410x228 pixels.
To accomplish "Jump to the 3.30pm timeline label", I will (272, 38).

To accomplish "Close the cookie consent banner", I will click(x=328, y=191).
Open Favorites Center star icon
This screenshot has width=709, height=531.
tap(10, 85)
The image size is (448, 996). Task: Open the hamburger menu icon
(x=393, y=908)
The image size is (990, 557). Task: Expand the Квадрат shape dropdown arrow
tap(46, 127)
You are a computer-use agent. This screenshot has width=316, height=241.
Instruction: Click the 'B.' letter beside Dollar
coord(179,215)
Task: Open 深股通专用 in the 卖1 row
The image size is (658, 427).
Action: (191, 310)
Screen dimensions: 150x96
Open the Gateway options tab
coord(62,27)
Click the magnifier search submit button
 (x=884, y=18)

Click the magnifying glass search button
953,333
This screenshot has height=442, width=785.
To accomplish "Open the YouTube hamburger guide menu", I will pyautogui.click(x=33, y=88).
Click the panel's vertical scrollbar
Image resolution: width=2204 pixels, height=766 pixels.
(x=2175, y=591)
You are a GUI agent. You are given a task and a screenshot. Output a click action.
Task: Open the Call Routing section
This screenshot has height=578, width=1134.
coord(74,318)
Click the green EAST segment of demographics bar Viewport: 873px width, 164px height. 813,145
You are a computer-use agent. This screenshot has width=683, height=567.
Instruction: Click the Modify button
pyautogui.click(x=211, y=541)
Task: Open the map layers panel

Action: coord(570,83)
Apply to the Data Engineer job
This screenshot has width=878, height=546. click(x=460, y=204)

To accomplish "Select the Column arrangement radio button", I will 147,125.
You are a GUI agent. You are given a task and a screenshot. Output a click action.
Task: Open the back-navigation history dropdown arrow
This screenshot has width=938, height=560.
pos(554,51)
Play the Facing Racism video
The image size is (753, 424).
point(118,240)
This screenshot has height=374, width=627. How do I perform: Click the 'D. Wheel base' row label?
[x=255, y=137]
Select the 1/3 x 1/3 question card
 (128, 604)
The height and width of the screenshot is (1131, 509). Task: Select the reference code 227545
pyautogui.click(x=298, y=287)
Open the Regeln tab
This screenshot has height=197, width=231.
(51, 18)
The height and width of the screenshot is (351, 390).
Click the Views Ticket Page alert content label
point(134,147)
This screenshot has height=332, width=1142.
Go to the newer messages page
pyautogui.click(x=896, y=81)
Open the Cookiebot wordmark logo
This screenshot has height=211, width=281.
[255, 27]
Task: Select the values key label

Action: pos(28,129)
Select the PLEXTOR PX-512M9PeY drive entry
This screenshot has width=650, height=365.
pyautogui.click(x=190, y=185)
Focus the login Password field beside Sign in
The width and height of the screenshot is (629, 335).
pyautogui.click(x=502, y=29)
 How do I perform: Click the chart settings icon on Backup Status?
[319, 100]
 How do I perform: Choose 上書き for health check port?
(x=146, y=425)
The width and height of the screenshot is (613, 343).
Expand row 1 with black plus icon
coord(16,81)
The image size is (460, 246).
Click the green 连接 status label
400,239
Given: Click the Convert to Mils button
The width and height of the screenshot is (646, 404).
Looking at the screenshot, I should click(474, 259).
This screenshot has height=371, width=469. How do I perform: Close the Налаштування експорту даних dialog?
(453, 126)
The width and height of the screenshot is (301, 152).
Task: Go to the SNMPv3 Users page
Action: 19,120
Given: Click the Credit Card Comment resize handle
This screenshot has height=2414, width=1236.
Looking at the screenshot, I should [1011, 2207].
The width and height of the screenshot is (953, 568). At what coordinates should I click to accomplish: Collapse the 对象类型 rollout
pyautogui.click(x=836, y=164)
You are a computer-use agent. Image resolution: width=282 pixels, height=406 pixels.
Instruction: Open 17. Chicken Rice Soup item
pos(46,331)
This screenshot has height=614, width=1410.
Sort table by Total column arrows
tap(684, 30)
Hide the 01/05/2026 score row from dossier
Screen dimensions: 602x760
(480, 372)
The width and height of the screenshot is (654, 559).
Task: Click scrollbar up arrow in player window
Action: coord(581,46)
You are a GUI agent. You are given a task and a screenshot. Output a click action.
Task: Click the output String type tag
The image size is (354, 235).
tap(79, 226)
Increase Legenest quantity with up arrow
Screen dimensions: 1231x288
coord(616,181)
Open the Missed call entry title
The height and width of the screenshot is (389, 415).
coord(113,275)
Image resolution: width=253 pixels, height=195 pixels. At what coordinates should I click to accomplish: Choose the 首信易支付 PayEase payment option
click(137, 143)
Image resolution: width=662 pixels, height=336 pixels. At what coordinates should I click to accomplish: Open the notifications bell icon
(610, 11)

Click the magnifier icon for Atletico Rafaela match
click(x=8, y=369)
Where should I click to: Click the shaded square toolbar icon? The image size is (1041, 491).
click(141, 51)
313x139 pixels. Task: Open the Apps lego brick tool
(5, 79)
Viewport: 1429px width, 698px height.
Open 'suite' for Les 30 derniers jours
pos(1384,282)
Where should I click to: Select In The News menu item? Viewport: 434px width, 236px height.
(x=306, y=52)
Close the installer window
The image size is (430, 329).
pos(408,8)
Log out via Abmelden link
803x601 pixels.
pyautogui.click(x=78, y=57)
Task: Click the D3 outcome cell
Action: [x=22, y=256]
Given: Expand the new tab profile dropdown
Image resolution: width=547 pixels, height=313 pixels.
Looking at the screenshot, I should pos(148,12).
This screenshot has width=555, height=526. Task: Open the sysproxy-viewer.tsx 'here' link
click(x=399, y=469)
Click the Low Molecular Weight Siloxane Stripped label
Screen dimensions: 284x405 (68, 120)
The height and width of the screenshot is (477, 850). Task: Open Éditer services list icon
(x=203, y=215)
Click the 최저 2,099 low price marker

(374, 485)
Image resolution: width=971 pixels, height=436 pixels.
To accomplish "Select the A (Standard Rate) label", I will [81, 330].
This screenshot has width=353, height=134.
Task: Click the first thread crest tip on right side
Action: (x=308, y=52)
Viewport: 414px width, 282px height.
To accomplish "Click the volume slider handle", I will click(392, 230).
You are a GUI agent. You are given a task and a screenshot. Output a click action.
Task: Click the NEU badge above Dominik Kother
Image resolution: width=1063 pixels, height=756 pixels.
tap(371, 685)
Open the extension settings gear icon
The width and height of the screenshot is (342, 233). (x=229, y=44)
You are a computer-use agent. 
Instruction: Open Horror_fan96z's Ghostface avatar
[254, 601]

########

* YOUR GOAL
Scan the listing above and work out how many of its lines contain the word "handle". Report only that number.

* SOLUTION FOR THIS PROBLEM
2